* What you are asked to do: Retype the whole listing, please, keeping every line exact and dropping the pictures.

* Records shown:
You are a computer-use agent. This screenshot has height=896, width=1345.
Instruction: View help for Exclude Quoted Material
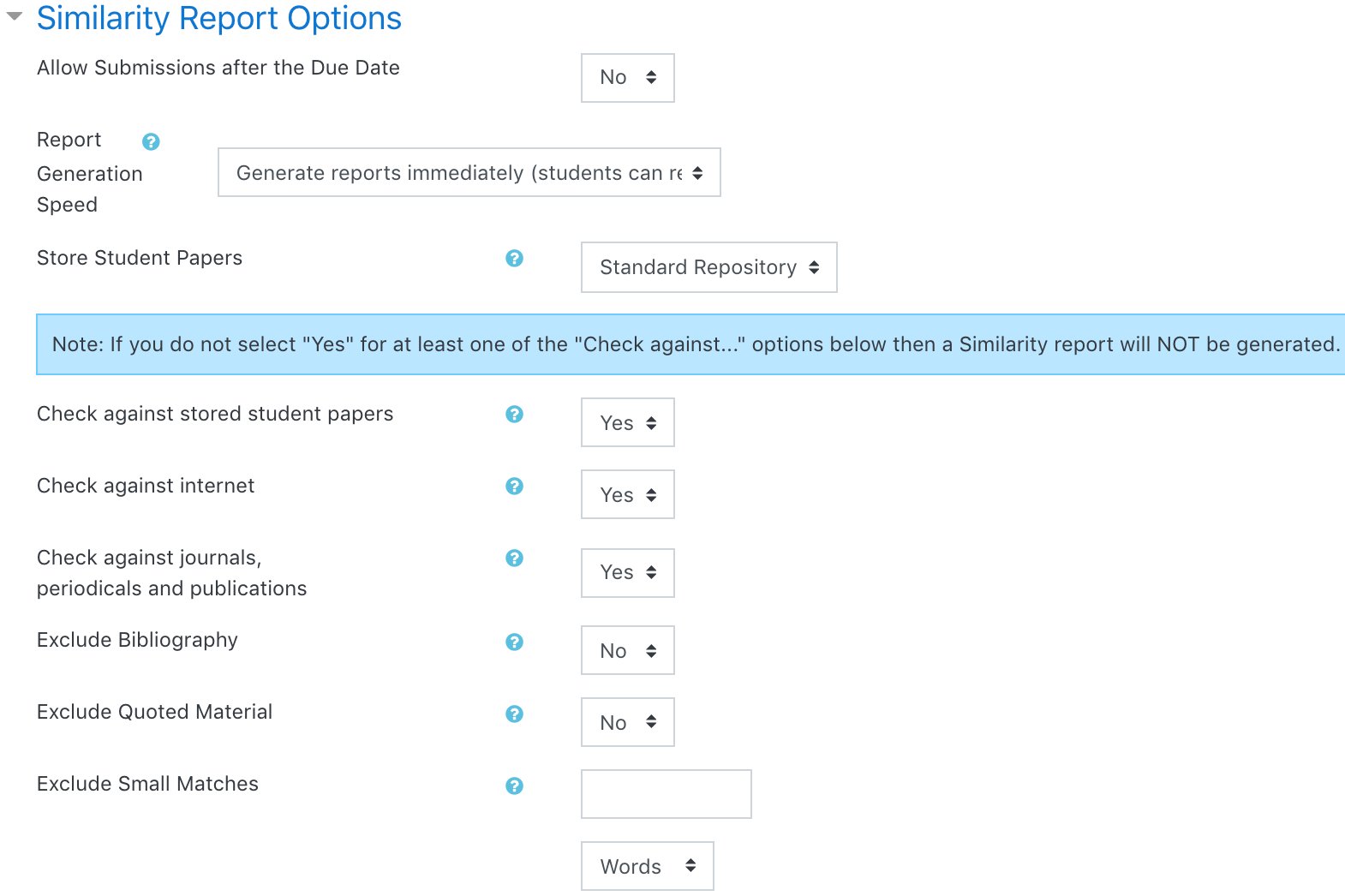tap(514, 714)
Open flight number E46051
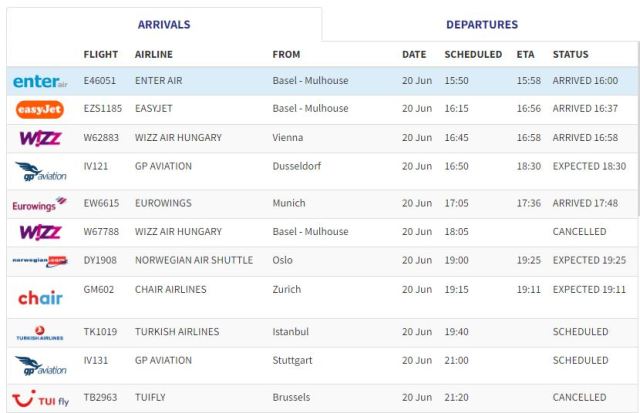640x413 pixels. (x=101, y=80)
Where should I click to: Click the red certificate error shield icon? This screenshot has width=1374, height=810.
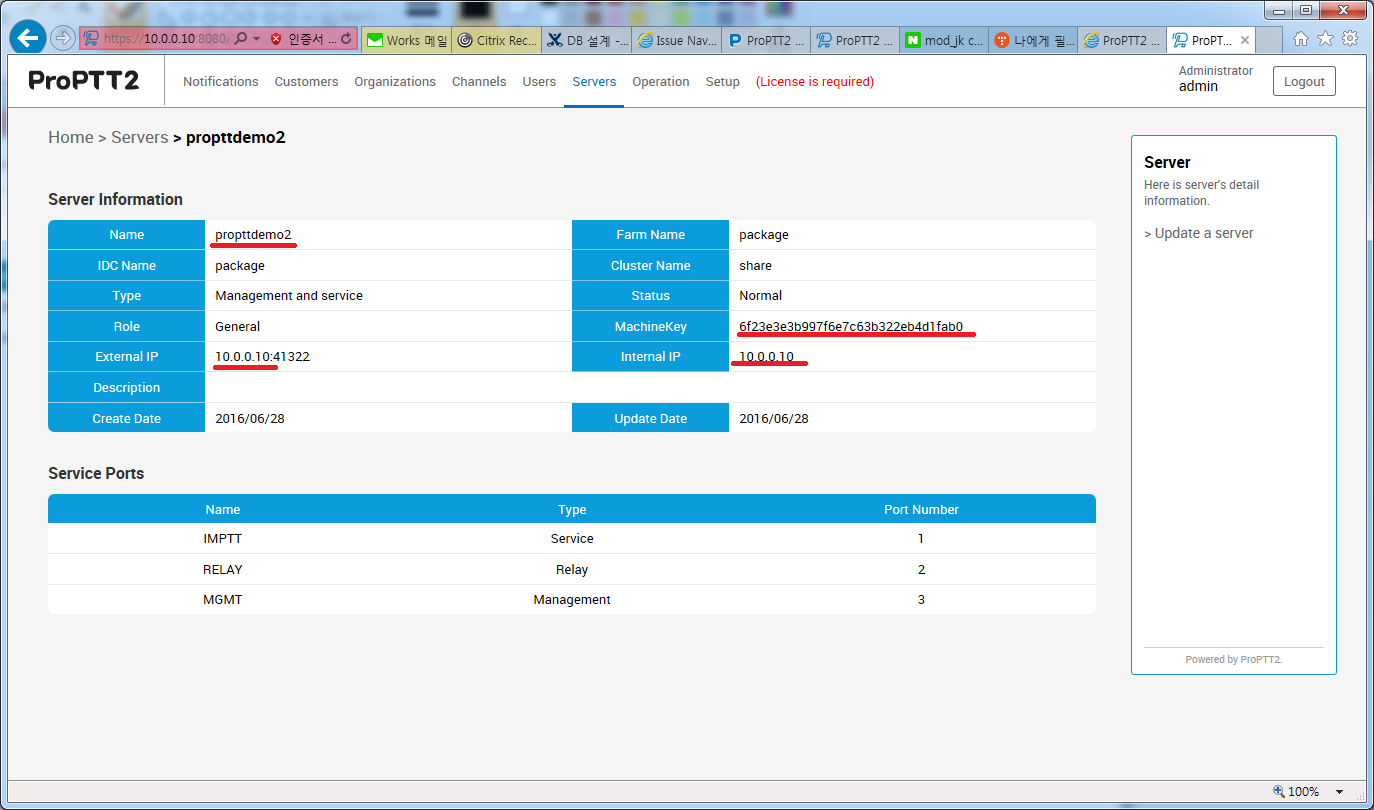(x=276, y=39)
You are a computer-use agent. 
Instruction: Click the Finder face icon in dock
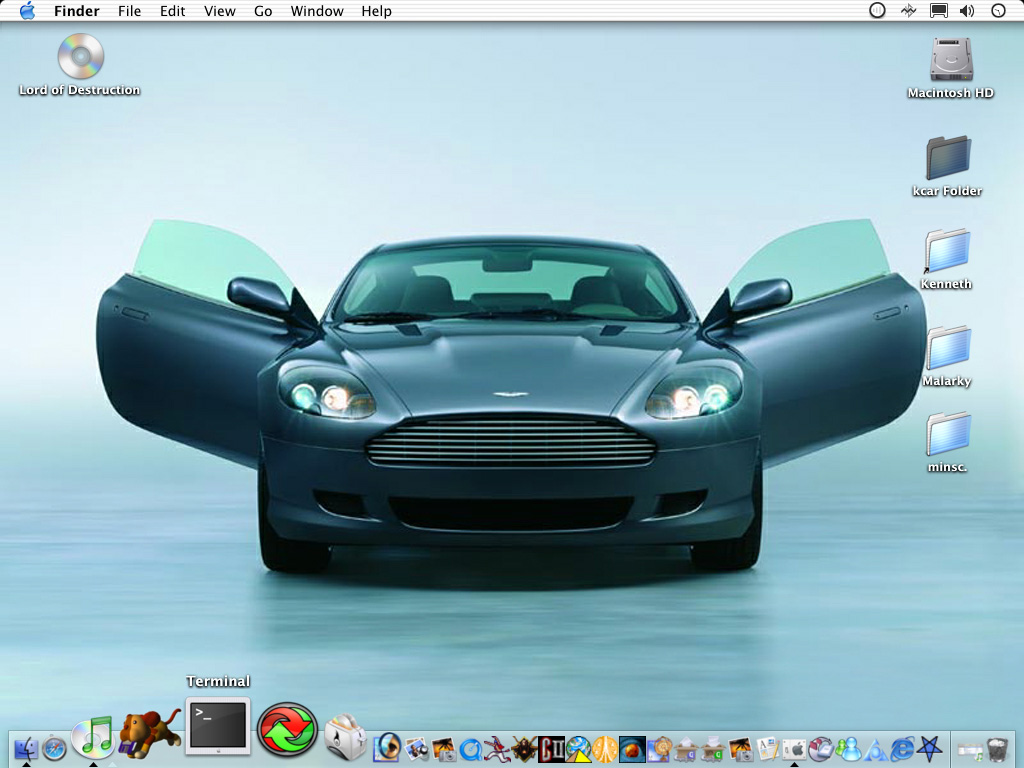pyautogui.click(x=26, y=747)
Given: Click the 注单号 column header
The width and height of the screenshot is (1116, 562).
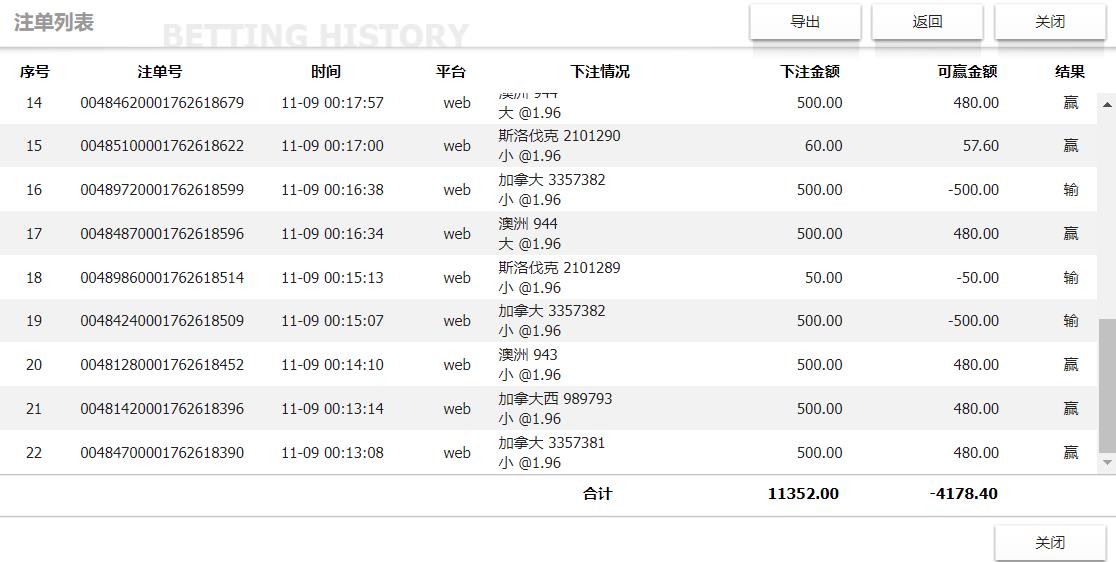Looking at the screenshot, I should [x=160, y=72].
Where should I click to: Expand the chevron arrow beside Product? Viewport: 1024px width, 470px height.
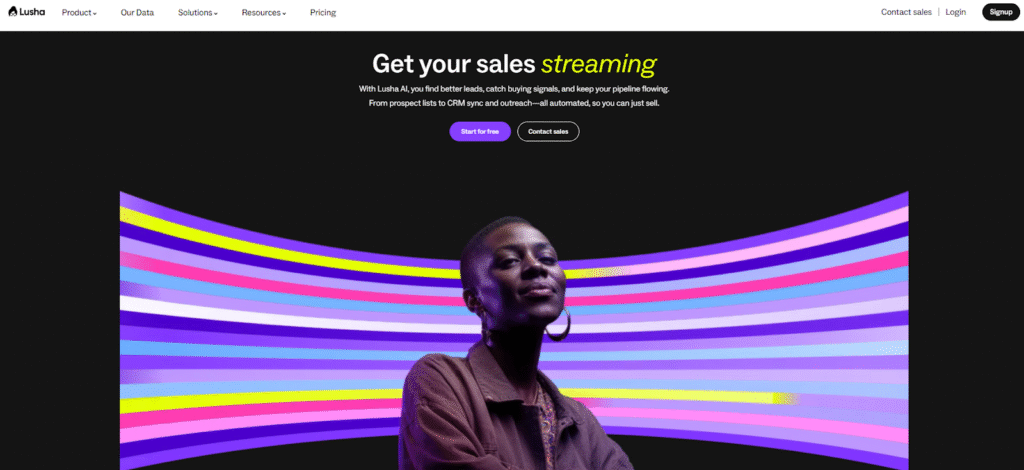95,14
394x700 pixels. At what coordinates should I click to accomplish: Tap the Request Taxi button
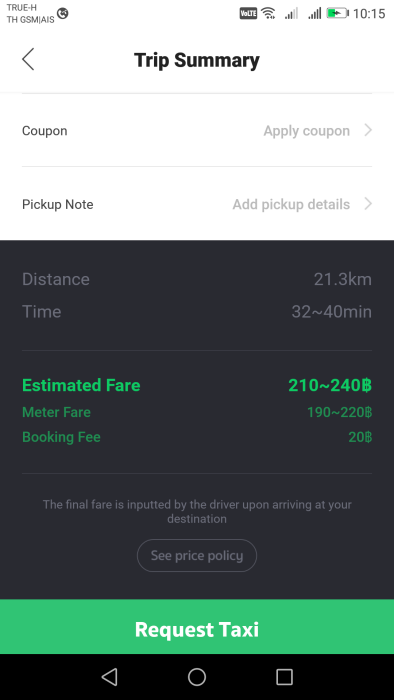[x=197, y=627]
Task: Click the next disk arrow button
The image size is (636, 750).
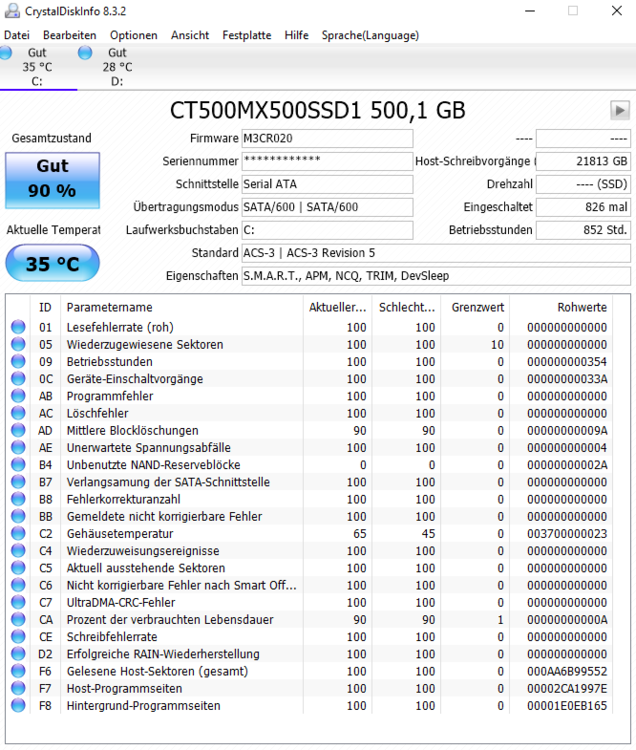Action: coord(620,110)
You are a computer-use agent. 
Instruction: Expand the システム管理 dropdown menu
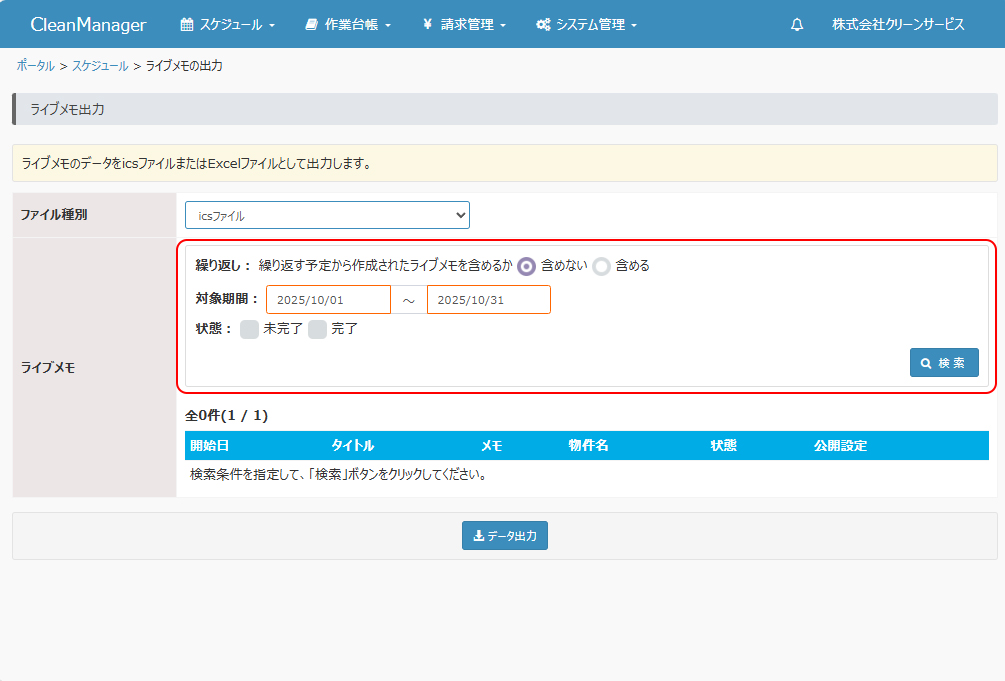(x=586, y=25)
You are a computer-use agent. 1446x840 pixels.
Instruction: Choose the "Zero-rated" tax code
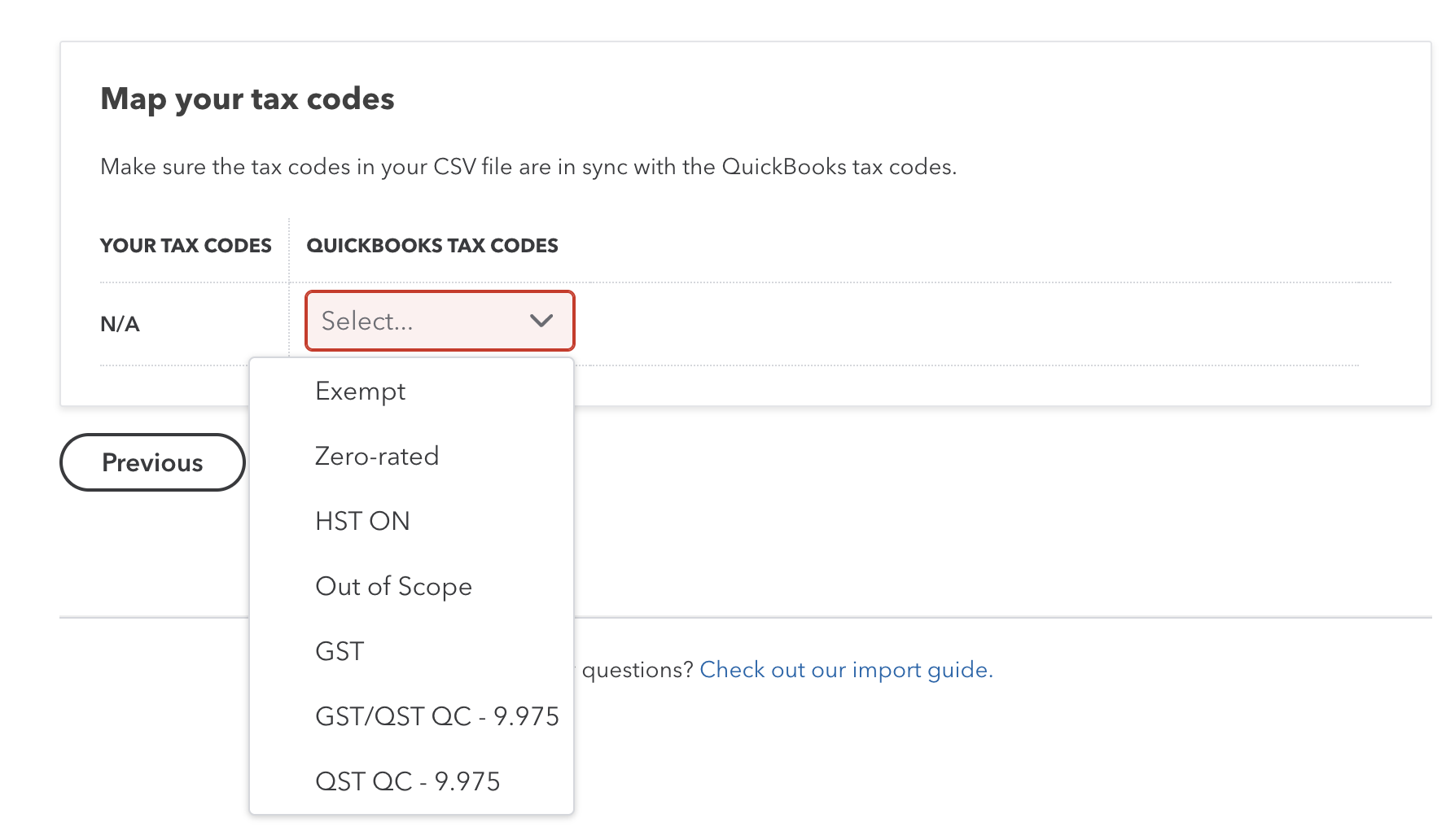[x=377, y=456]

* Solution to this task:
You are a computer-use agent. This screenshot has height=896, width=1345.
Instruction: View help for Exclude Quoted Material
tap(514, 714)
Open flight number E46051
640x413 pixels. (x=101, y=80)
Where should I click to: Click the red certificate error shield icon? This screenshot has width=1374, height=810.
(x=276, y=39)
You are a computer-use agent. 
Instruction: Click the Finder face icon in dock
pyautogui.click(x=26, y=747)
Given: Click the 注单号 column header
The width and height of the screenshot is (1116, 562).
Looking at the screenshot, I should [x=160, y=72].
Where should I click to: Expand the chevron arrow beside Product? Viewport: 1024px width, 470px height.
95,14
394x700 pixels. At what coordinates should I click to accomplish: Tap the Request Taxi button
[x=197, y=627]
Task: Click the next disk arrow button
The image size is (636, 750).
Action: coord(620,110)
You are a computer-use agent. 
Instruction: Expand the システム管理 dropdown menu
(x=586, y=25)
You are a computer-use agent. 1446x840 pixels.
Instruction: Choose the "Zero-rated" tax code
[x=377, y=456]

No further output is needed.